Notes to the Consolidated Financial Statements
for the Year Ended 31 December 2015
The hedge accounting is discontinued when the hedging instrument expires, is exercised, sold or no longer effective. When discontinuing fair value hedge accounting, the cumulative
fair value changes in carrying value of the hedged item arising from the hedged risk are amortized and recognized in income statement over the life of the hedged item from that date
of the hedge accounting is discontinued.
By taking into account the global and national economic outlook, market conditions, current and potential credit customers’ expectations and tendencies, and risks such as; interest
rate, liquidity and currency risks, the Group’s placements are focused on high yielding and low risk assets and safety principle has always been the top priority. Generally a pricing
policy aiming at high return is implemented in the long-term placements of the Group, and attention is paid to the maximum use of non-interest income generation opportunities. In
management of Financial Statements, this strategy is parallel to and acts within legal limits.
The primary objectives related to balance sheet components are set by the long-term plans shaped along with budgeting; and the Parent Bank takes the required positions against the
short-term currency, interest rates and price fluctuations in accordance with these plans and the course of the market conditions.
Foreign currency, interest rate and price fluctuations in the markets are monitored instantaneously. While taking positions, in addition to the legal limits, the Parent Bank’s own
transaction and control limits are also effectively monitored in order to avoid limit overrides.
The Parent Bank’s asset-liability management is executed by the Asset-Liability Management Committee, within the risk limits determined by the Board of Directors, in order to keep
the liquidity risk, interest rate risk, currency risk and credit risk within certain limits depending on the equity adequacy and to maximize profitability.
2. Foreign Currency Transactions
The financial statements of the Parent Bank’s branches and financial institutions that have been established abroad are prepared in functional currency prevailing in the economic
environment that they operate in; and when they are consolidated, they are presented in TL, which are the functional currency of the Parent Bank and also the currency used in
presentation of the financial statements.
Foreign currency monetary assets and liabilities on the balance sheet are converted into Turkish Lira by using the prevailing exchange rates at the balance sheet date. Non-monetary
items in foreign currencies carried at fair value are converted into Turkish Lira by the rates at the date of which the fair value is determined. Exchange rate differences arising from the
conversions of monetary foreign currency items and the collections of and payments in foreign currency transactions are reflected to the income statement.
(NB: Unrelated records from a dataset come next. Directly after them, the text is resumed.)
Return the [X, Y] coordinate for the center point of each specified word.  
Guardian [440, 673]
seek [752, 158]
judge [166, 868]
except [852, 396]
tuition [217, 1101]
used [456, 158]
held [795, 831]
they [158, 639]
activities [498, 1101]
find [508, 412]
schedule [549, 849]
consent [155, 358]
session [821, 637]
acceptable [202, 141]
In accordance with TAS
21 “Effects of Changes In Foreign Exchange Rates”, net investments in non-domestic companies are considered as non-monetary items, measured on the basis of historical cost and
converted into Turkish Currency at the currency rates at the transaction date, and also in accordance with TAS 29 “Financial Reporting In Hyperinflationary Economics”, the inflation
adjusted value is calculated by using the inflation indices prevailing between the date of transaction and final date that the inflation adjustment is applied, 31 December 2004, and it is
accounted by allocating provision amounts for any permanent impairment losses.
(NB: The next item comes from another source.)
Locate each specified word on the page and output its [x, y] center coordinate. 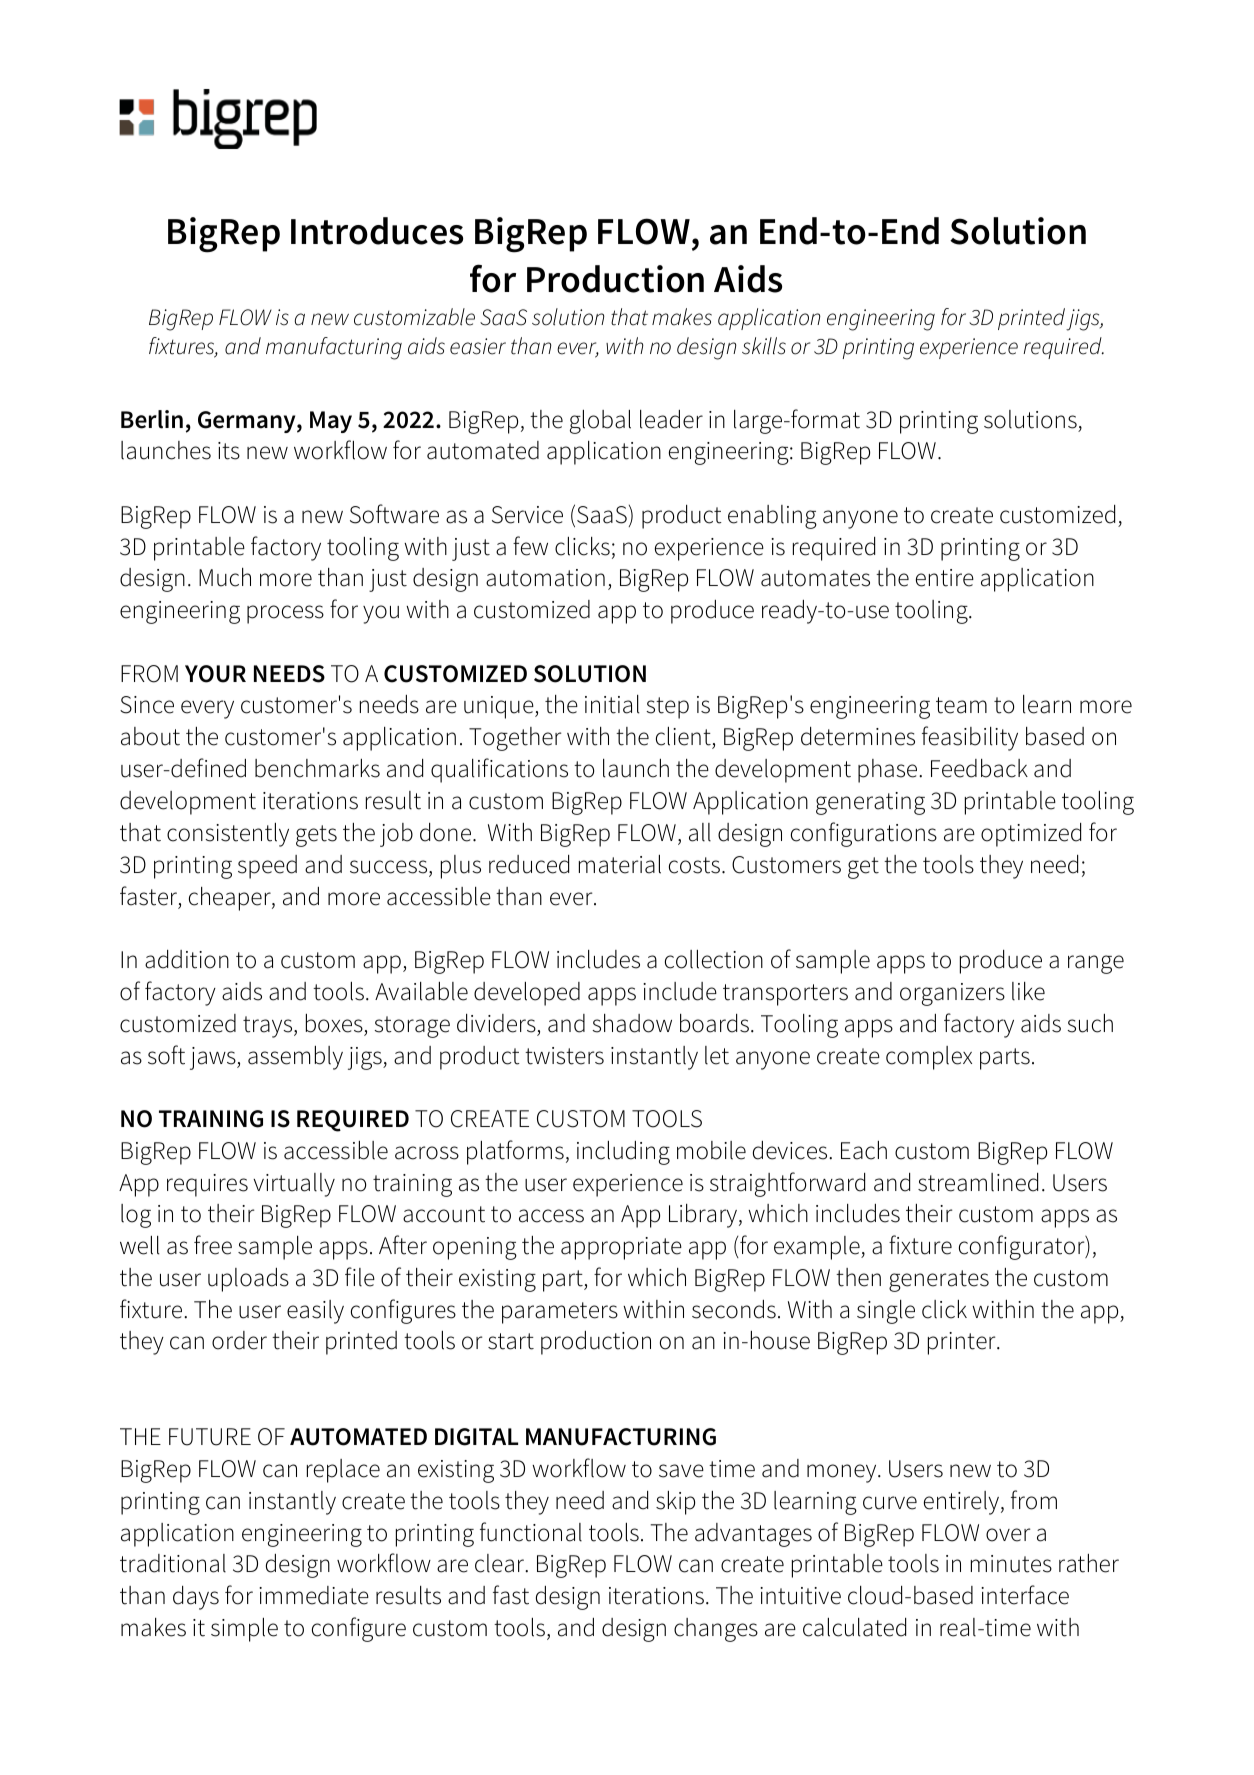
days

While the Parent Bank and Türkiye Sınai Kalkınma Bankası A.Ş., one of the consolidated subsidiaries, use their own foreign currency exchange rates for their foreign currency
transactions, other institutions residing domestically use the CBRT rates for their foreign currency transactions.
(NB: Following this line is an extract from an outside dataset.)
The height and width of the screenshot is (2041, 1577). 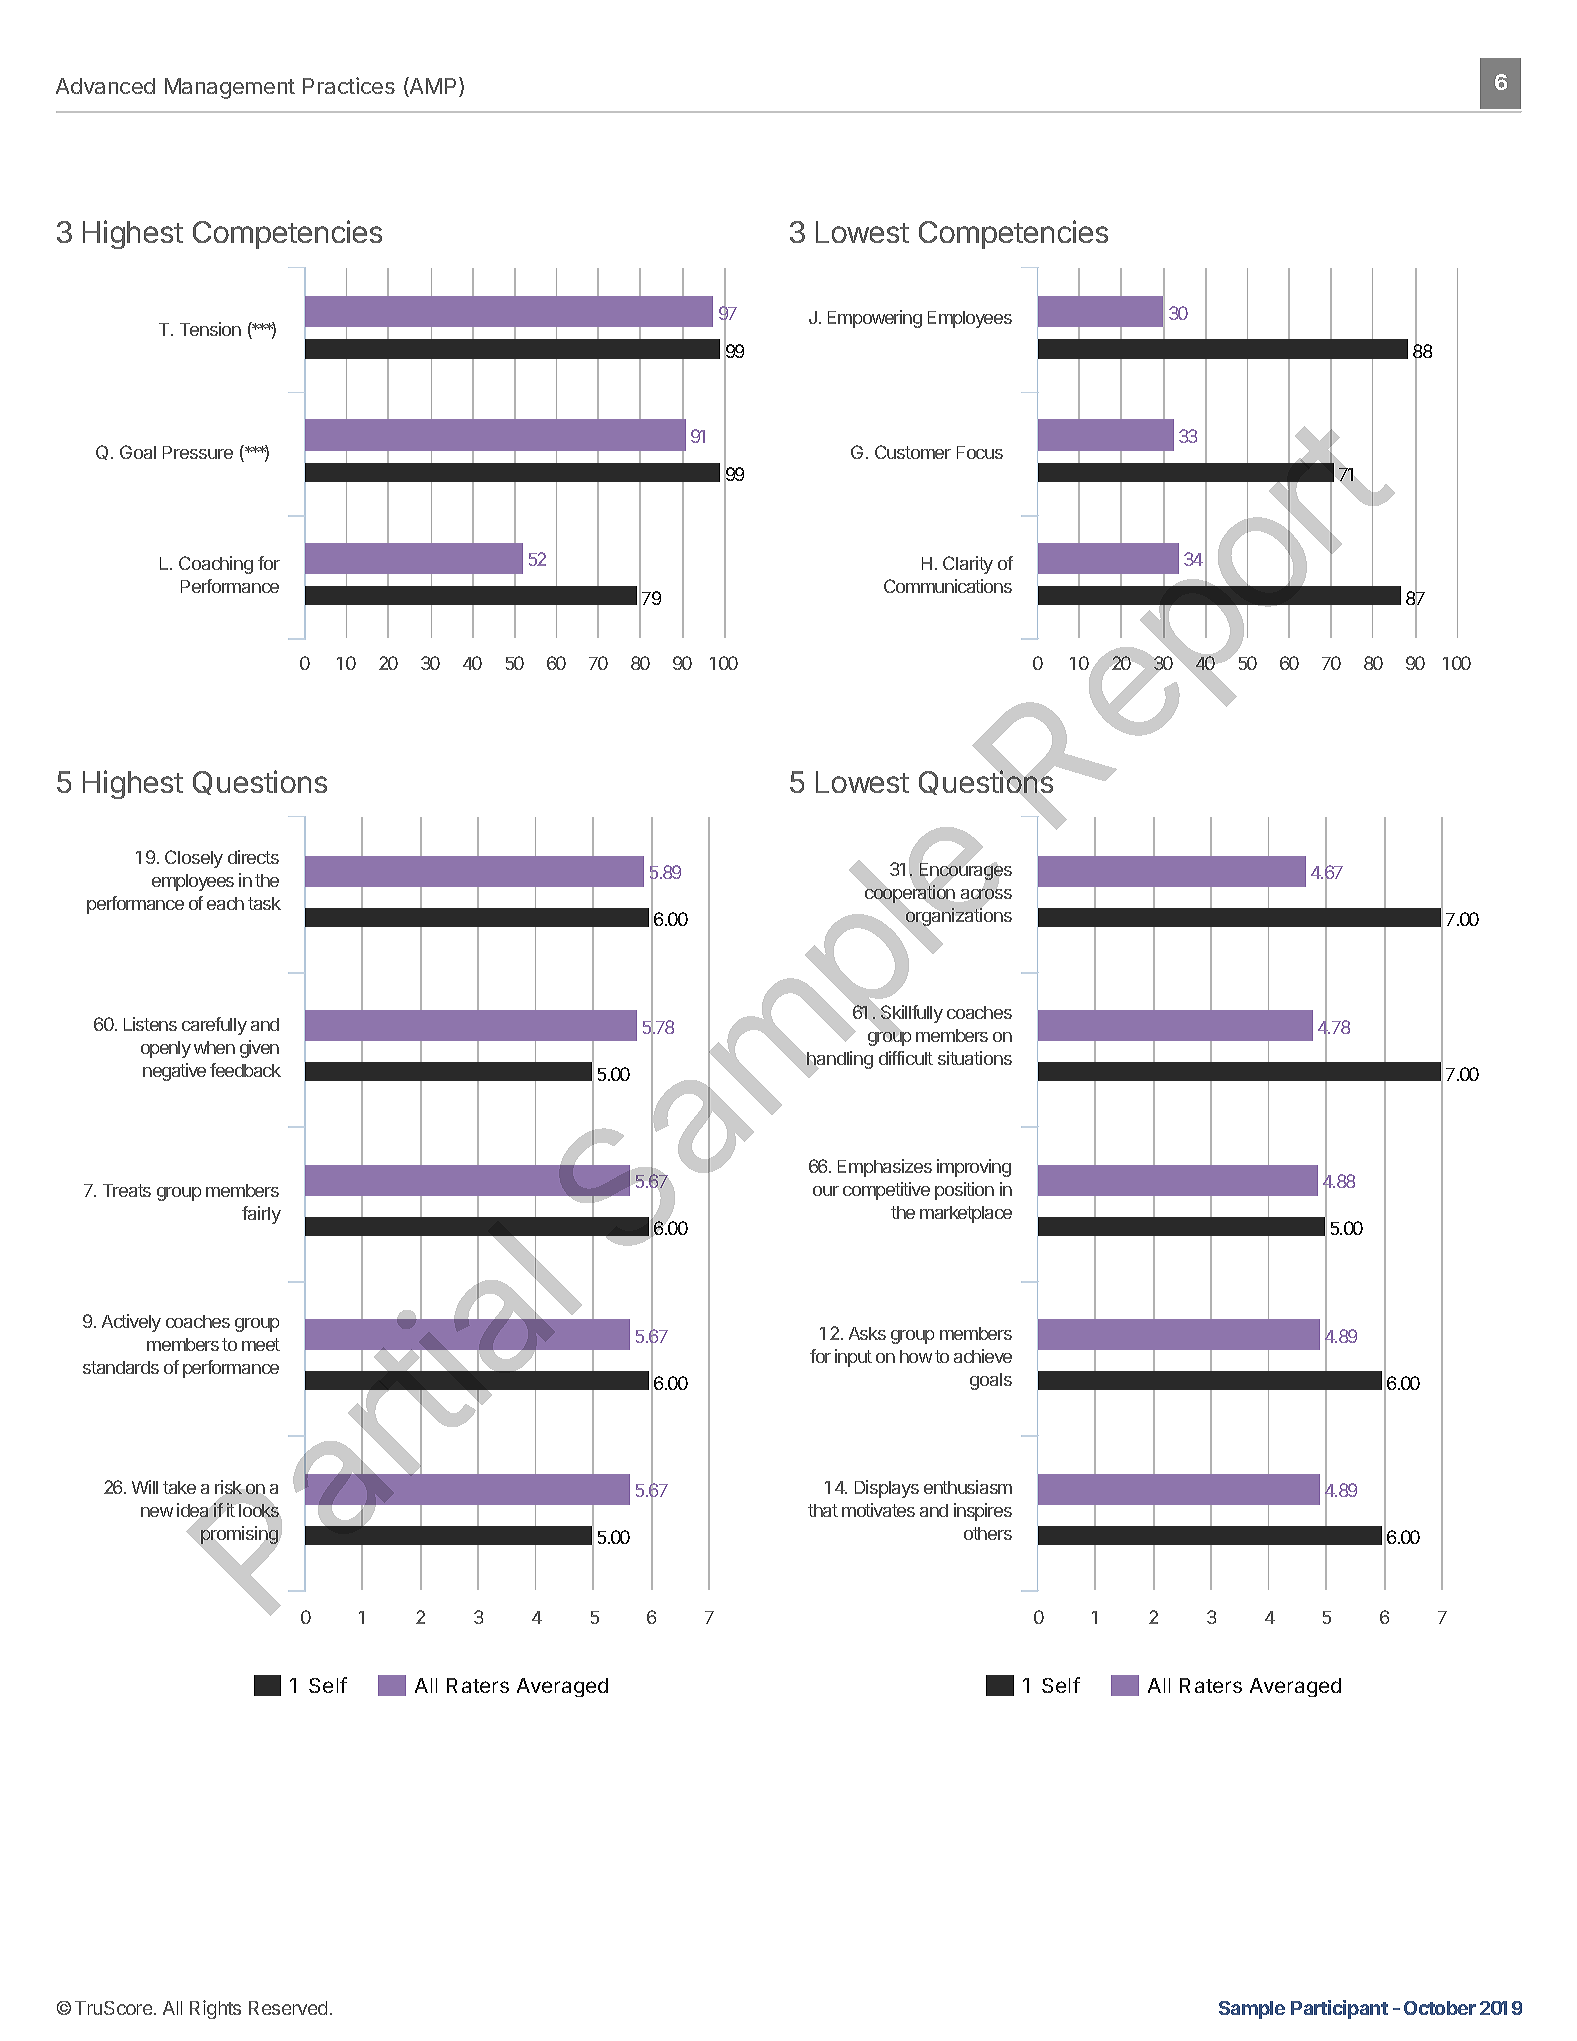 I want to click on Rights, so click(x=215, y=2009).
Assets and liabilities of the foreign branches of the Parent Bank and financial institutions that have been established abroad are converted into TL by using the prevailing exchange
rates at the balance sheet date. Income and expenses are converted by at exchange rates at the dates of the transactions. Incomes and expenses of foreign financial institutions are
converted into TL at average foreign currency rates as long as there is not a significant fluctuation in currency rates during the period. The exchange rate differences arising from the
conversion are recognized in the “Other Profit Reserves” account under the shareholders’ equity.
III. Information on the Consolidated Companies
1. Basis of Consolidation:
The consolidated financial statements have been prepared in accordance with the procedures listed in the “Communiqué Related to Regulation on the Preparation of the Consolidated
Financial Statements of Banks” published in the Official Gazette numbered 26340 dated 8 November 2006.
a. Basis of consolidation of subsidiaries:
A subsidiary is an entity that is controlled by the Parent.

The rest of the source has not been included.